Exercise set:
1. Translate this sentence from the text on the basics of sexuality below into Spanish: "Sex can be hard to talk about, but open communication about sexuality will prevent potential misunderstandings and future problems."
2. Write the next part of the text on the basics of sexuality below, picking up right after its final sentence.

Basics of Sexuality
I. What
is Sexuality?

Sexuality involves more than just having sex or engaging in sexual activities. Your sexuality affects the shape of your body, the way you see yourself in the mirror, and the way your body feels when you touch it. Sexuality is about the person you feel you are as a man or a woman, about your sexual orientation and identity. It is about your body and the way you dress, move, speak, and act or feel about other people. These are all parts of who you are as a person, from birth until you die, throughout the duration of your life. Everyone has his or her own way of being or feeling sexual. In fact, many teens choose to wait until they are adults before they are ready to be in a sexual relationship. You are a sexual person just the same. Our sexuality is a natural and healthy part of the person that we are, and many people in our society try to hide this fact from us. Society's attempts to ignore sexuality can lead to much confusion during puberty and after. People must be open to the fact that sexuality is an inescapable part of our everyday lives and cannot be ignored.
II. Choosing to be Sexual with Another Person
We all have to decide when and if we want to touch another person in a sexual way, or express sexual interest in someone. If you decide to be sexual with another person, determine what your limits are and communicate those limits with your partner before you actually begin to be sexual with them. Sex can be hard to talk about, but open communication about sexuality will prevent potential misunderstandings and future problems. Remember that you have the right to stop sexual activity at any time if you feel you have reached your limits. If you can talk about sexuality, you will be able to learn how to make choices that are right for you! There are many ways of touching another person's body that feel good. But there are ways that you do not want to be touched and ways that you may not want to touch someone else. Being open with your partner about what you do and do not like will help develop your relationship into one that is full of trust, understanding, and pleasure.
III. Let's Talk about Sex
Communicating sexual thoughts and feelings to your partner, friends, etc., is a very important part of your sexuality. There are many things to realize when talking about sex, and knowing about them can help ease the tension and discomfort some people feel when discussing sex. Some key things to remember are:- Know your own ideals, body, and feelings. Take responsibility for yourself and what you choose to do.
- Practice what you want to say with friends or in front of a mirror. This will help build your self-confidence and make it easier to say exactly what you want
- Be clear about your beliefs and goals.
- Be a good communicator. Listen to the other person and try to understand their view of things. Try to solve problems effectively, with positive feedback and suggestions.
- Use "I" talk, so you don't get steered away from what you want. Then listen to your partner and the things he or she wants. Discuss possible compromises if you do not want the same things. You can leave if there are no compromises that you like.

Records provided:
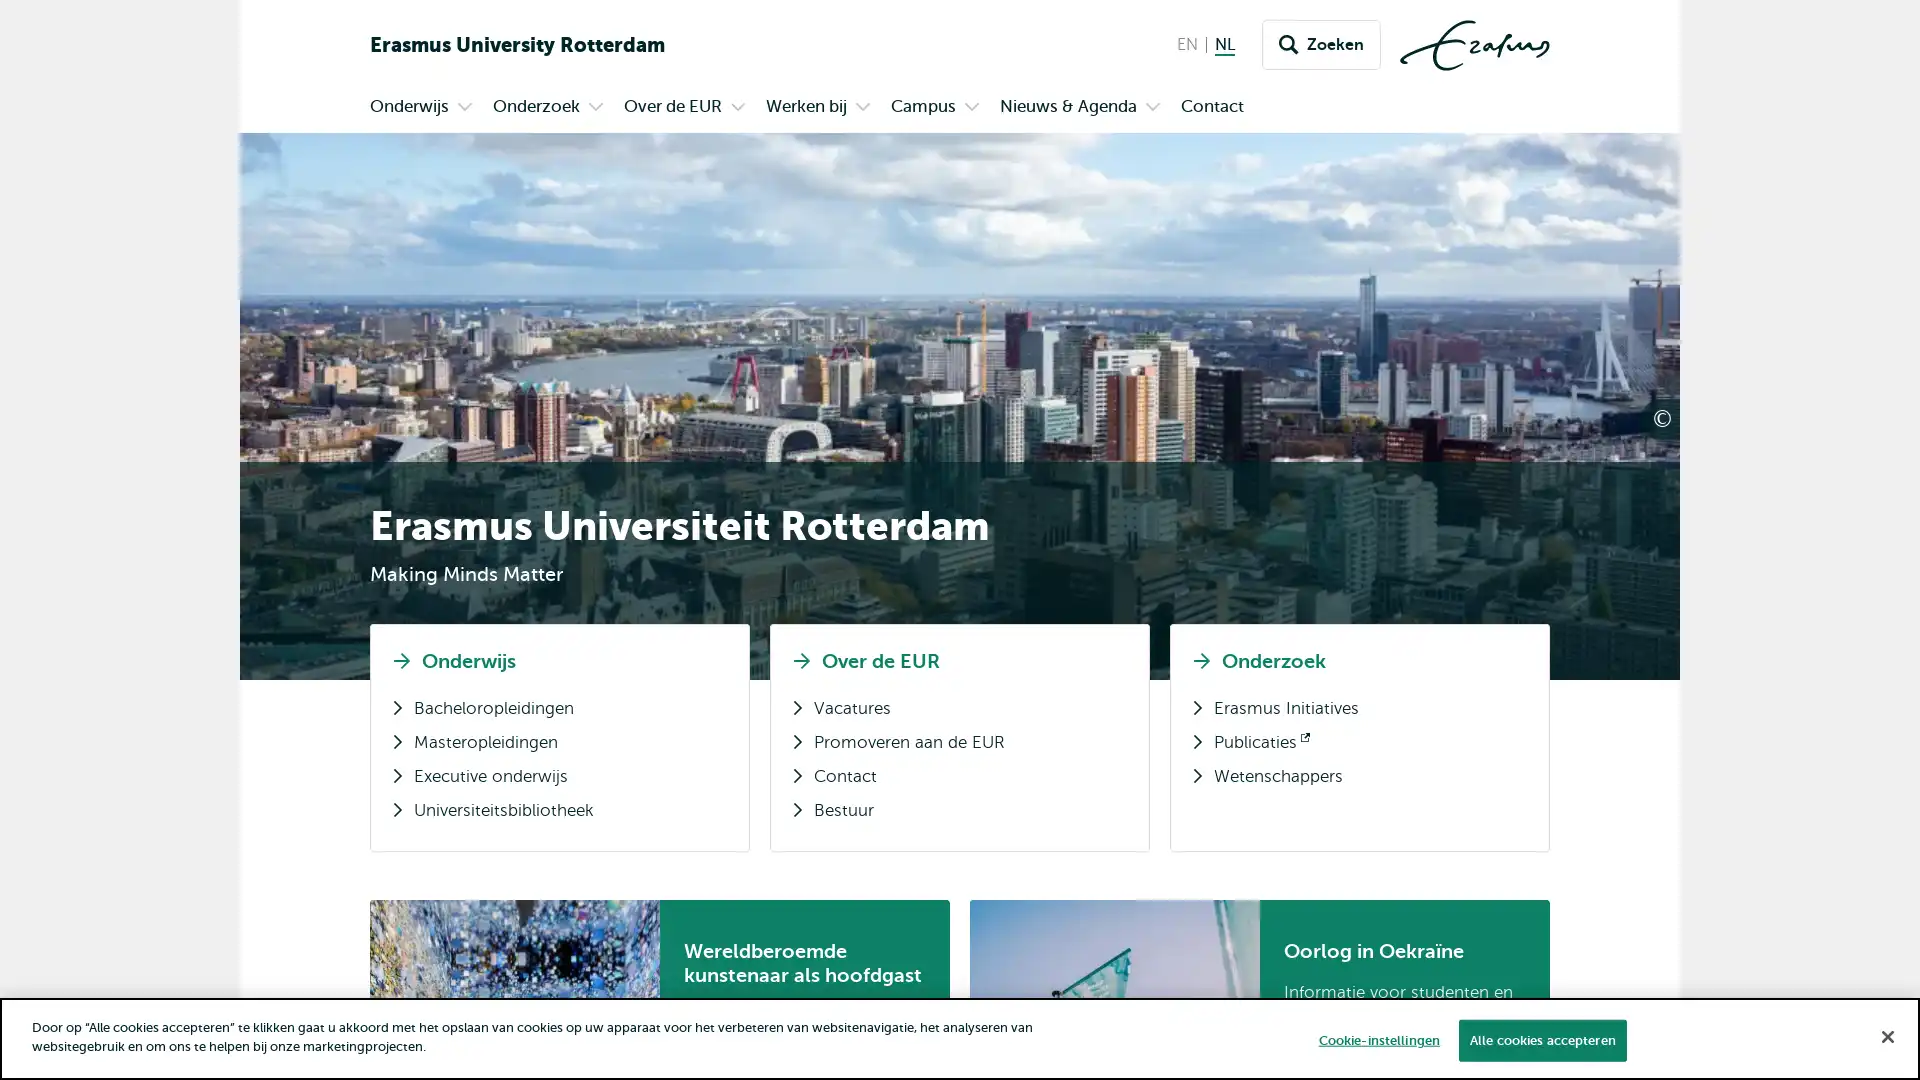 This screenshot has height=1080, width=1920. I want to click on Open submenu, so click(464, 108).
---
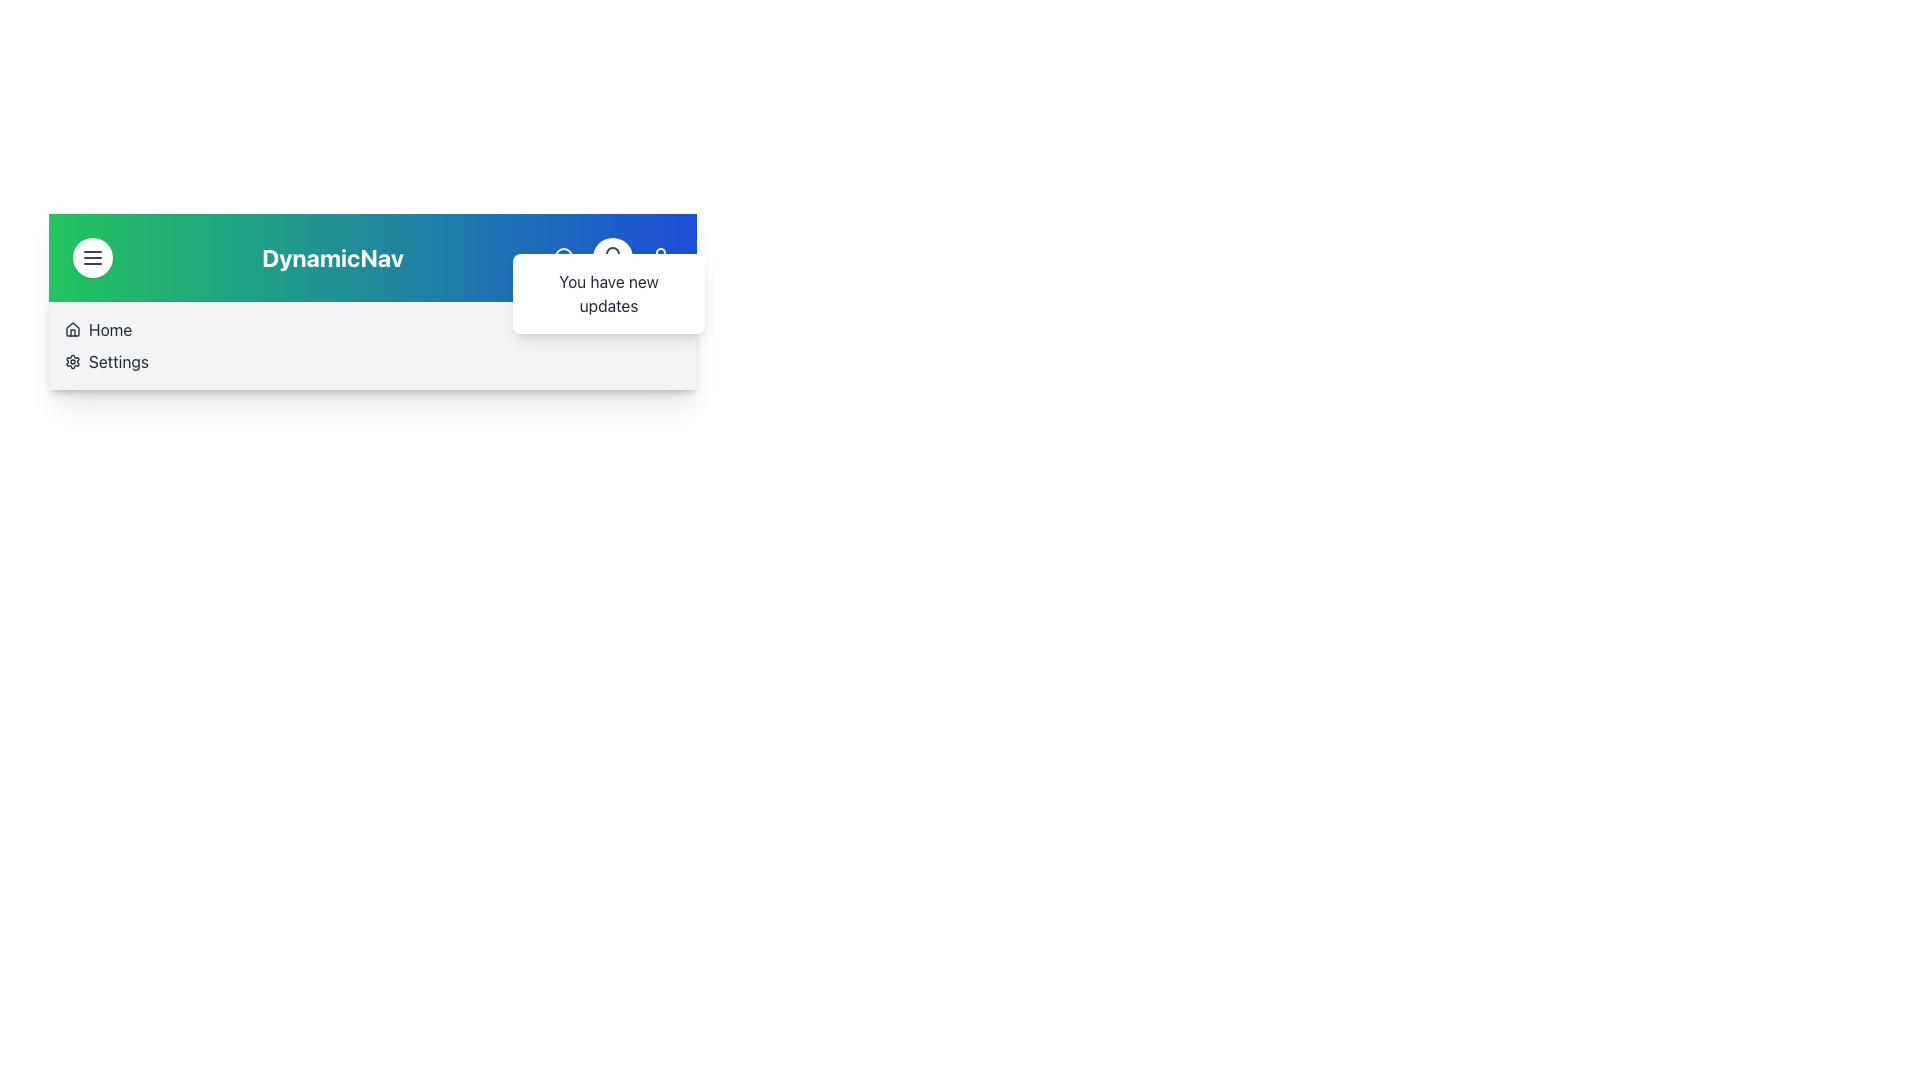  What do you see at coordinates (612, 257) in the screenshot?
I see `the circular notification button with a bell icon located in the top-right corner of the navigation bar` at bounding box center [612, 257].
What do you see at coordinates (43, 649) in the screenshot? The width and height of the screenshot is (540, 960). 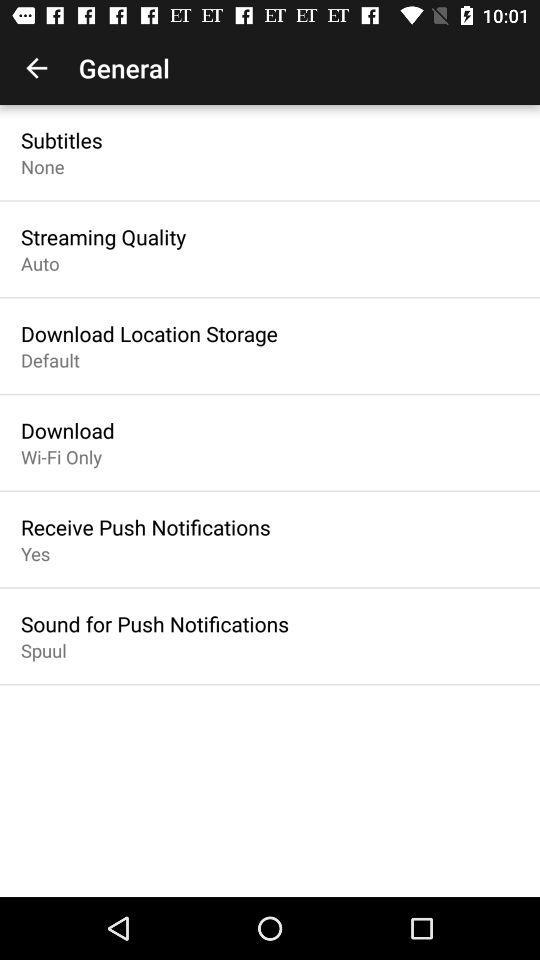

Responses to the exercise:
1. Puede ser difícil hablar de sexo, pero la comunicación abierta sobre la sexualidad evitará posibles malentendidos y problemas futuros.

2.
IV. The Mental Whirlwind
Puberty is a time when hormones rage, bodies change, and thoughts go from general to sexual. Sexual urges, whether they are fantasies, thoughts, or physical actions (such as masturbating) are completely normal occurrences. The taboos surrounding much of what happens during adolescent growth must be counteracted with the biological fact that these urges are natural. Boys notice their sexual changes more easily than girls do, since the male's penis is larger than the female's clitoris. Females may experience sexual feelings, but they are not as obvious as an erection of the penis. Girls may begin rubbing up against objects or tighten their thighs to stimulate themselves just as males do. However, female sexuality is just not as accepted or talked about in our society as is male sexuality. Yet both sexes experience very similar changes during puberty. They may begin to have strong emotions that they have never felt before, such as increased sensitivity, stronger anger impulses, and elevated anxiousness. They may also experience new feelings about sex, ranging from confusion to pleasurable sexual arousal that was never present before. To understand more about changes in males and females during puberty, check out our Time to Change link. Masturbation is also important to many pubescent males and females, because it is a time of much exploration and change. It is important to understand that all of this is normal; it is the way your body adjusts to the massive changes of puberty. Your body is getting restructured to be more mature, to be an adult.
V. Spontaneous Erections
Virtually every male has experienced random erections, called spontaneous erections. Sometimes erections come in sexual situations, but they can occur at the most inappropriate times: during an algebra test, in the locker room, etc. Many males never completely understand what is happening to them and dismiss spontaneous erections as some kind of inner problem that will eventually go away (and they do become less frequent over the years). Many males fail to understand that the erections are not problems but are, in fact, natural and normal parts of growing up and maturing into an adult male. They seem to pop up for no reason at all, even when there is no sexual arousal. They often cause much embarrassment and humiliation, especially if an unexpected erection occurs in a public place. Teenage boys get spontaneous erections because their hormones are surging and their bodies are adjusting to new stimuli. Spontaneous erections are automatic, and not under conscious control. That is why, when a boy gets a random erection while eating dinner, he can't just tell it to go away. The situations where the spontaneous erections occur sometimes involve novel, tactile stimuli (as from a massage, the feeling of a new pair of undergarments, etc.). It is important to remember that spontaneous erections are not uncommon in males, especially while going through puberty. The frequency decreases naturally with age. Regardless, every male has these experiences during puberty. No one should think that it is strange or weird for boys to get erections for no reason at all once in a while.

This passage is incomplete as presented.